L'information pourra peut-être rassurer Nicolas Sarkozy. La France n'est pas la seule nation au monde où le pouvoir d'achat devient un problème crucial. Ou plutot - comme le dit si bien François Bayrou - les fins de mois s'avèrent de plus en plus difficiles.
Le président bolivien, Evo Morales, a en effet annoncé jeudi une série de mesures pour lutter contre la hausse des prix alimentaires et garantir leur approvisionnement.
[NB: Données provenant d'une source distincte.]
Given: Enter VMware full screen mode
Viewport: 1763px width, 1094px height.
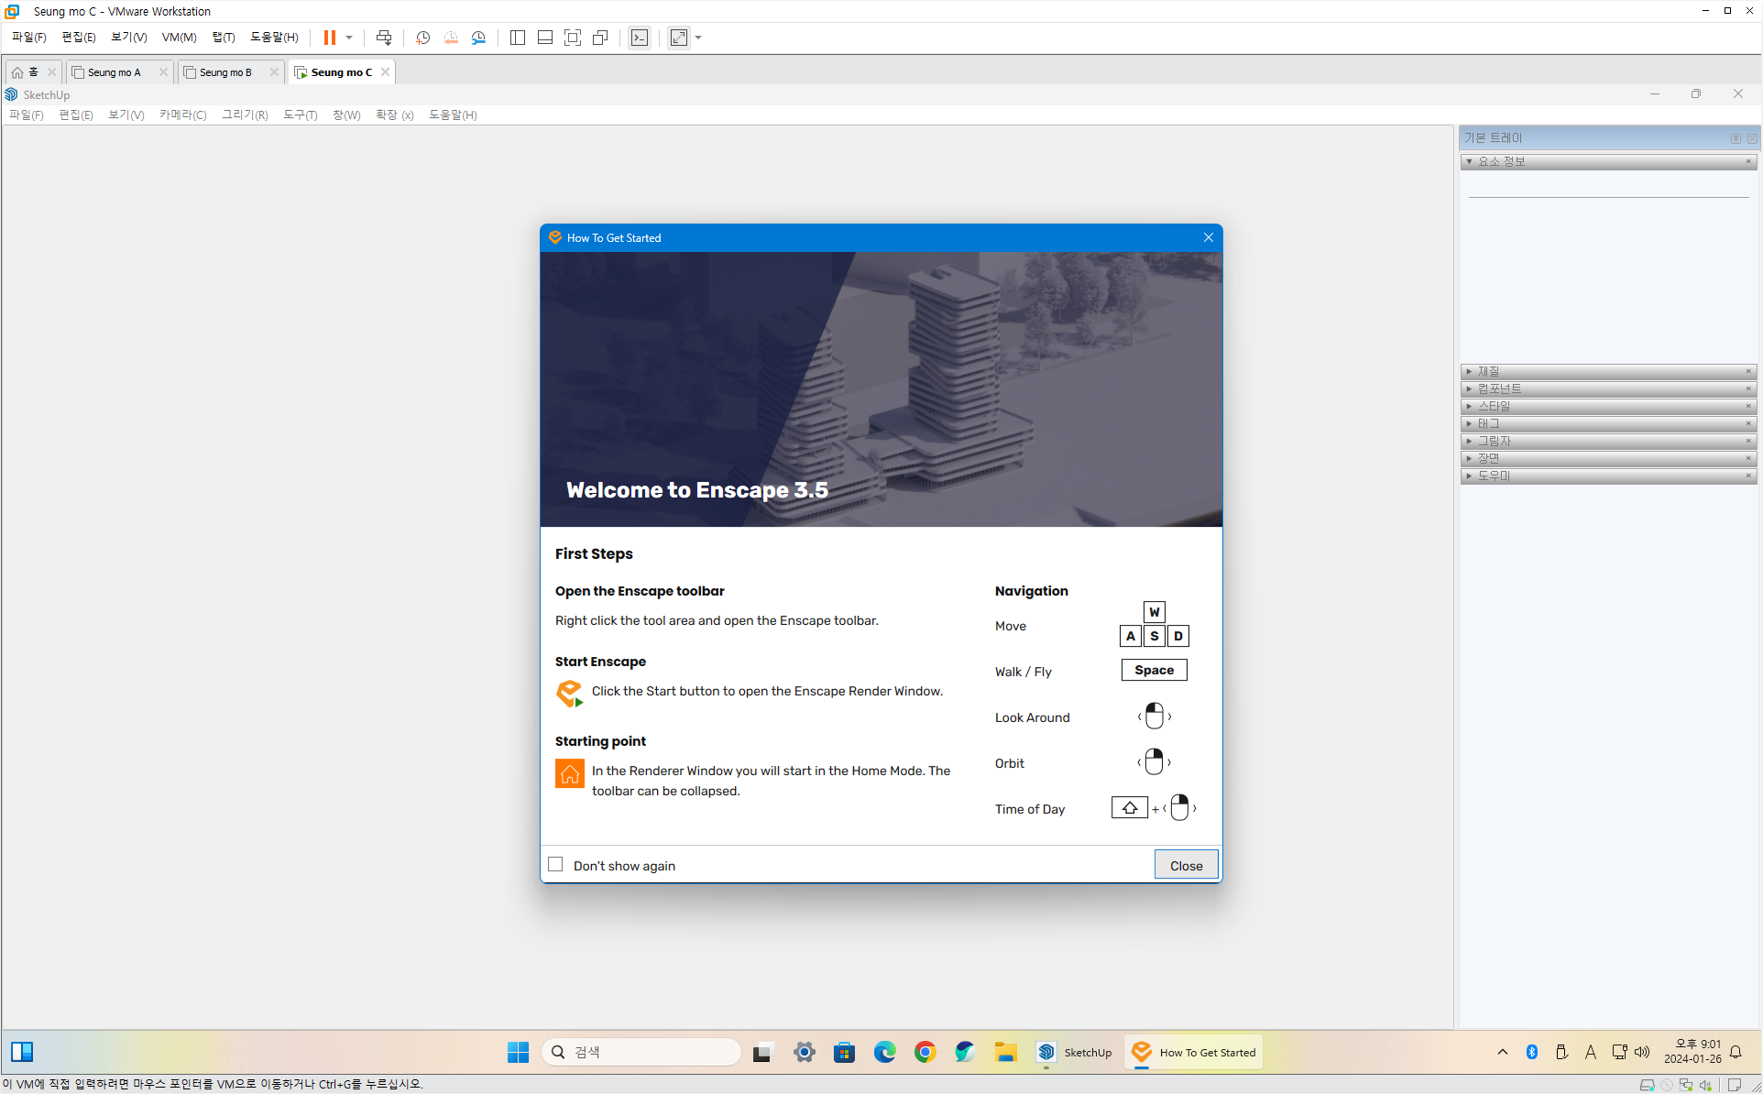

Il faut dire que certains produits de bases commencent à manquer et que la révolte gronde ... sur fond encore une fois de guerre du gaz.
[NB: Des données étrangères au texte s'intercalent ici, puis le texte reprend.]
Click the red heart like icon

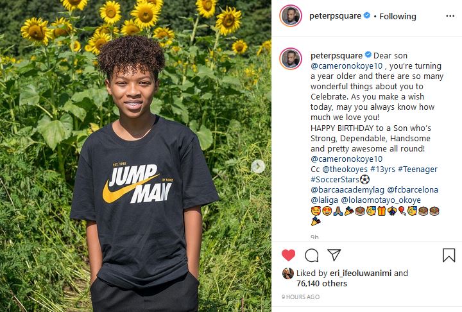pyautogui.click(x=288, y=255)
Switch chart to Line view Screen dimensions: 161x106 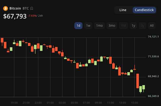tap(123, 10)
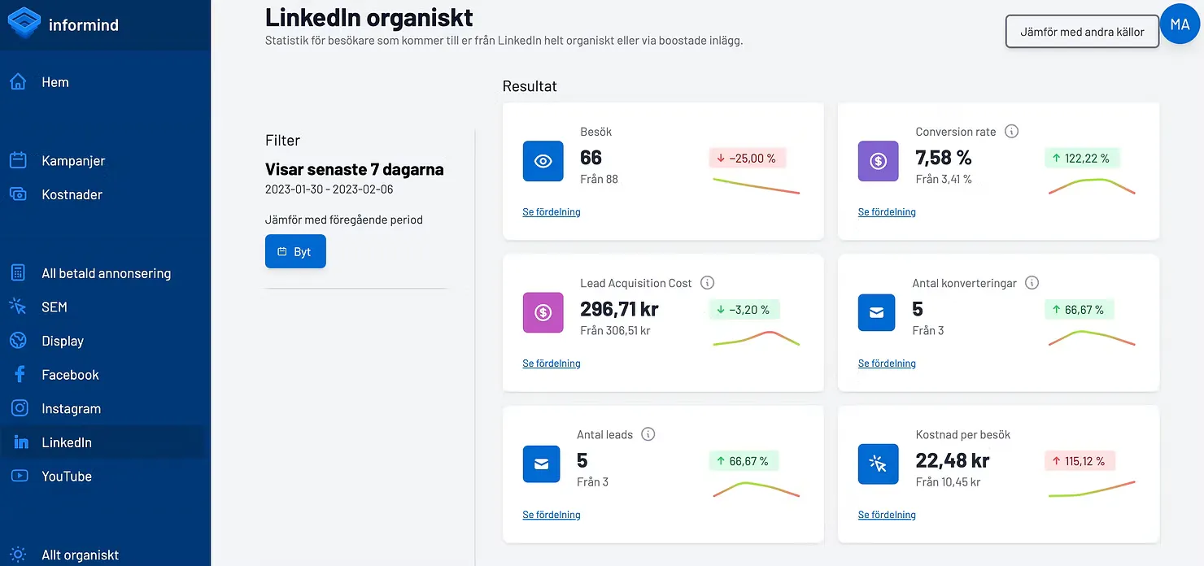Click the envelope icon on the Antal leads card
Viewport: 1204px width, 566px height.
(x=541, y=464)
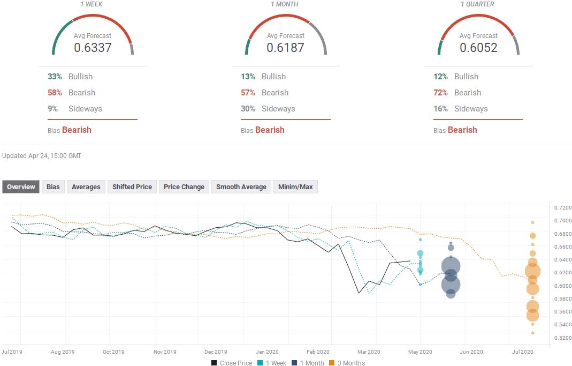The height and width of the screenshot is (366, 572).
Task: Show the Shifted Price view
Action: (x=132, y=186)
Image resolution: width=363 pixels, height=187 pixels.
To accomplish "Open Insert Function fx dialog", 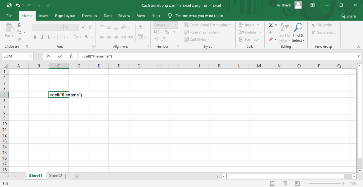I will pos(71,56).
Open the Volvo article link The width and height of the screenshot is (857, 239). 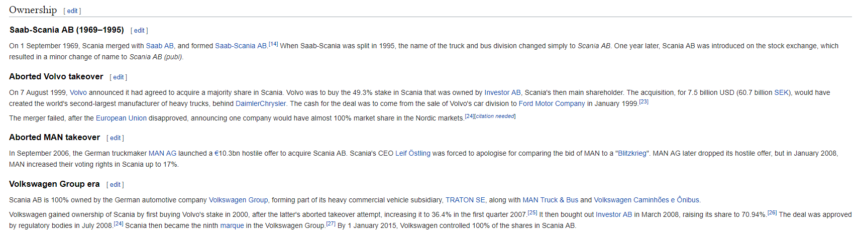[x=78, y=92]
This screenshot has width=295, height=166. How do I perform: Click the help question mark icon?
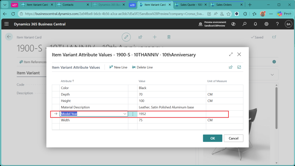[277, 24]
En Bolivie, ce sont d'ores et déjà les débuts de mois qui sont difficiles. Il ne s'agit plus en effet de pouvoir acheter, mais de pouvoir se nourrir. Ce qui n'est pas – encore ? - le cas en France.
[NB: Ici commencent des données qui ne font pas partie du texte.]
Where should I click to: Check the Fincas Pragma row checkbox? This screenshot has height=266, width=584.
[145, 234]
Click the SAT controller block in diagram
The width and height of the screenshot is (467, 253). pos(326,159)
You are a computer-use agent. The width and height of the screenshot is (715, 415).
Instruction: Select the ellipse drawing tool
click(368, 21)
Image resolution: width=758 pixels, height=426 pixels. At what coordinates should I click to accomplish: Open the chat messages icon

- Morales prend des mesures pour lutter contre l'inflation
Evo Morales a reconnu jeudi lors d'une conférence de presse que le décret avait été pris "pour répondre aux demandes de la population devant le manque de produits alimentaires" et visait aussi à "éviter la contrebande de certaines denrées nécessaires au peuple bolivien".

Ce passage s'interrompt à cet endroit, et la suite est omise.